**What you should do:**
Copy out the rows below, substituting "Display size" for each "Screen dimensions" and changing nothing else.

[Extracted rows]
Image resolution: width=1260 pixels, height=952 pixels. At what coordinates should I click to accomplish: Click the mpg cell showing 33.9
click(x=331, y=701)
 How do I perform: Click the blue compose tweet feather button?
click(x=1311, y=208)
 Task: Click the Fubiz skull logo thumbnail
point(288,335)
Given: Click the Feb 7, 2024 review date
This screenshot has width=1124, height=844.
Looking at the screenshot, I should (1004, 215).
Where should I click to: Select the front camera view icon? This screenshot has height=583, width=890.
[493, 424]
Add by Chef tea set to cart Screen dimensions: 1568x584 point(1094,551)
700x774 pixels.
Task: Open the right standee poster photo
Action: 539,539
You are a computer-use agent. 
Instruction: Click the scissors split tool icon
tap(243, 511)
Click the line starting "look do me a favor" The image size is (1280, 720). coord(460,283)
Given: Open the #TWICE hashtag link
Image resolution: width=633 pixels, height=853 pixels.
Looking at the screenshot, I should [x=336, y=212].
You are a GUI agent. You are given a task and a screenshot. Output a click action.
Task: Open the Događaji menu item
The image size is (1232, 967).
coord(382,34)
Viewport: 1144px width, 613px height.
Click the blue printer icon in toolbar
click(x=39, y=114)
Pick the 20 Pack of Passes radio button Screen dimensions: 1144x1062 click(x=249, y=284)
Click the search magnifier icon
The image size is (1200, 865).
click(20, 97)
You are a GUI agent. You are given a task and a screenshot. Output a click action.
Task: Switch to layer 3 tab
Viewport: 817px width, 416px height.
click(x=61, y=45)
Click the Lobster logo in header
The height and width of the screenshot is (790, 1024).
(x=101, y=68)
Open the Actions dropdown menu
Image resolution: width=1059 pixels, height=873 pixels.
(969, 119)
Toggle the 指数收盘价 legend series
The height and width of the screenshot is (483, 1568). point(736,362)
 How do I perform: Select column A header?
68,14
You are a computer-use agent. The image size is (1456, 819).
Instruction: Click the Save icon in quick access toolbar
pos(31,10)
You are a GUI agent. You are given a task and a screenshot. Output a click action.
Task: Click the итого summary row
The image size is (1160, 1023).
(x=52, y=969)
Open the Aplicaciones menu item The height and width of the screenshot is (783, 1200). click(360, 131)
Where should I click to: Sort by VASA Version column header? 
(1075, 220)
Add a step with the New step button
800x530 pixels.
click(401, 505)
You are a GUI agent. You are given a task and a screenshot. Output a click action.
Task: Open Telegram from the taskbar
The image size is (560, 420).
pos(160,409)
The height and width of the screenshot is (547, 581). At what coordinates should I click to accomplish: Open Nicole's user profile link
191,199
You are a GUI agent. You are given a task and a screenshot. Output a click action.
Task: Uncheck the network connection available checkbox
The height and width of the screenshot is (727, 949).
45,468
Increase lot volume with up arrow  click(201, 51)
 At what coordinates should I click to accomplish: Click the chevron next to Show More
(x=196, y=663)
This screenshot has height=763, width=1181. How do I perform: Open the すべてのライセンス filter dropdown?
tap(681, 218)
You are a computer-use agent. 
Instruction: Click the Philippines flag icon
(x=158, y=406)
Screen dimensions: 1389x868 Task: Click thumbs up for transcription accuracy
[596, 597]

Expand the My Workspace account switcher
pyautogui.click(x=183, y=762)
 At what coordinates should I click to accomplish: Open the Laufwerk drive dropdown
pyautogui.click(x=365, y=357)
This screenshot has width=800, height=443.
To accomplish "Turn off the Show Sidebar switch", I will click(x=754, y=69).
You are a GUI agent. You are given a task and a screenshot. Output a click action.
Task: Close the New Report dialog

**Answer to the task:**
Image resolution: width=1260 pixels, height=952 pixels. At what coordinates should I click to accomplish: Click the mpg cell showing 33.9
click(x=331, y=701)
 How do I perform: Click the blue compose tweet feather button?
click(x=1311, y=208)
 Task: Click the Fubiz skull logo thumbnail
point(288,335)
Given: Click the Feb 7, 2024 review date
This screenshot has width=1124, height=844.
Looking at the screenshot, I should (1004, 215).
Where should I click to: Select the front camera view icon? This screenshot has height=583, width=890.
[493, 424]
Add by Chef tea set to cart Display size: 1568x584 point(1094,551)
700x774 pixels.
Task: Open the right standee poster photo
Action: 539,539
You are a computer-use agent. 
Instruction: Click the scissors split tool icon
tap(243, 511)
Click the line starting "look do me a favor" The image size is (1280, 720). coord(460,283)
Given: Open the #TWICE hashtag link
Image resolution: width=633 pixels, height=853 pixels.
Looking at the screenshot, I should [x=336, y=212].
You are a GUI agent. You are given a task and a screenshot. Output a click action.
Task: Open the Događaji menu item
The image size is (1232, 967).
coord(382,34)
Viewport: 1144px width, 613px height.
Click the blue printer icon in toolbar
click(x=39, y=114)
Pick the 20 Pack of Passes radio button Display size: 1144x1062 click(x=249, y=284)
Click the search magnifier icon
The image size is (1200, 865).
click(20, 97)
You are a GUI agent. You are given a task and a screenshot. Output a click action.
Task: Switch to layer 3 tab
Viewport: 817px width, 416px height.
click(x=61, y=45)
Click the Lobster logo in header
The height and width of the screenshot is (790, 1024).
(x=101, y=68)
Open the Actions dropdown menu
Image resolution: width=1059 pixels, height=873 pixels.
(969, 119)
Toggle the 指数收盘价 legend series
The height and width of the screenshot is (483, 1568). point(736,362)
 How do I perform: Select column A header?
68,14
You are a computer-use agent. The image size is (1456, 819).
Instruction: Click the Save icon in quick access toolbar
pos(31,10)
You are a GUI agent. You are given a task and a screenshot. Output a click action.
Task: Click the итого summary row
The image size is (1160, 1023).
(x=52, y=969)
Open the Aplicaciones menu item The height and width of the screenshot is (783, 1200). click(360, 131)
Where should I click to: Sort by VASA Version column header? 
(1075, 220)
Add a step with the New step button
800x530 pixels.
click(401, 505)
You are a GUI agent. You are given a task and a screenshot. Output a click action.
Task: Open Telegram from the taskbar
The image size is (560, 420).
pos(160,409)
The height and width of the screenshot is (547, 581). At what coordinates should I click to accomplish: Open Nicole's user profile link
191,199
You are a GUI agent. You are given a task and a screenshot. Output a click action.
Task: Uncheck the network connection available checkbox
The height and width of the screenshot is (727, 949).
45,468
Increase lot volume with up arrow  click(201, 51)
 At what coordinates should I click to accomplish: Click the chevron next to Show More
(x=196, y=663)
This screenshot has height=763, width=1181. How do I perform: Open the すべてのライセンス filter dropdown?
tap(681, 218)
You are a computer-use agent. 
Instruction: Click the Philippines flag icon
(x=158, y=406)
Display size: 1389x868 Task: Click thumbs up for transcription accuracy
[596, 597]

Expand the My Workspace account switcher
pyautogui.click(x=183, y=762)
 At what coordinates should I click to accomplish: Open the Laufwerk drive dropdown
pyautogui.click(x=365, y=357)
This screenshot has width=800, height=443.
To accomplish "Turn off the Show Sidebar switch", I will click(x=754, y=69).
You are a GUI agent. You are given a task and a screenshot. Output a click action.
Task: Close the New Report dialog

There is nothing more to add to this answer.